Among the Eskimo, slavery appears to have been wholly unknown,
although in the part of Alaska immediately N. of the Tlingit, where
the Eskimo borrowed much of Indian culture and arts, it is possible
that it existed in some form, as Bancroft affirms. Dall discovered no
traces of slavery in Alaska, and doubts if it ever existed there. If
the institution ever gained a foothold among the Eskimo it was foreign
to their own culture and habits, was of comparatively recent
introduction, and was practiced only in a much modified form.

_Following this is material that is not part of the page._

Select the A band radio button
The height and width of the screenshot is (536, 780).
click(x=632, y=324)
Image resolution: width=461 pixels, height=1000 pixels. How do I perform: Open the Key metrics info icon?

Beginning with the Tlingit, slavery as an institution existed among
all the northwest coast Indians as far as California. It practically
ceased with south Oregon, although the
Hupa, of
Athapascan stock, and the Nozi (Yanan),
both of northern California, practiced it to some extent,
according to Powers. Among the former, a bastard became the slave for
life of one of the male relatives of the mother and was compelled to
perform menial service; nor could he or she marry a free person. Such
slaves seem to have been entitled to purchase freedom, provided they
could accumulate sufficient wealth. Both the
Klamath and the
Modoc
seem to have had slavery in some form. The Klamath word for slave is
lugsh, from luktha, 'to carry a load,' indicating that
the slaves were the carriers of the tribe (Gatschet). The institution
had found its way up Columbia River also, at least as far as Walla Walla
River, where it
was known to the Cayuse of Waiilatpuan, and to the
Nez Percé of
Shahaptian stock. From the west coast it appears to have passed far into
the interior, where it was practiced, probably in a much modified
form, by the Indians of the Mackenzie river region. It is said that the
Etchareottine were called Awokànak,
'slaves', by their Cree
neighbors, an epithet which in its French and Indian forms came to be
the name (Slave or Slavey) under which they are best known. The northwest region, embracing the islands and coast occupied by the
Tlingit and Haida, and the Chimmesyan,
Chinookan, Wakashan, and
Salishan tribes, formed the stronghold of the institution. As we pass
to the eastward the practice of slavery becomes modified, and finally
its place is taken by a very different custom. Among the tribes
mentioned, slavery seems to have existed long enough to have secured a
prominent place in mythology and to have materially modified the
habits and institutions of the people. It was no doubt the origin of
ideas of caste and rank widespread among tribes of the northwest coast,
but comparatively unknown elsewhere among our Indians. It varied
considerably among different tribes, the most essential
characteristics, however, being similar, as was the general mode of
life of the peoples practicing it. The above named were fishing tribes
and expert canoe men, depending for food far more on the products of
sea fisheries than on game. All lived in settled villages. With all,
the essential condition of rank and position was wealth, not renown
gained in war. The slaves consisted of prisoners taken from
neighboring tribes, chiefly women and children; and, among most
tribes, of their descendants. Over most of the area in question there
appears to have been a regular traffic in slaves, the source of a
considerable part of the private wealth. Jewett states in his
Narrative (1815) that a Nootka chief had in his house "nearly fifty
male and female slaves, no other chief having more than twelve."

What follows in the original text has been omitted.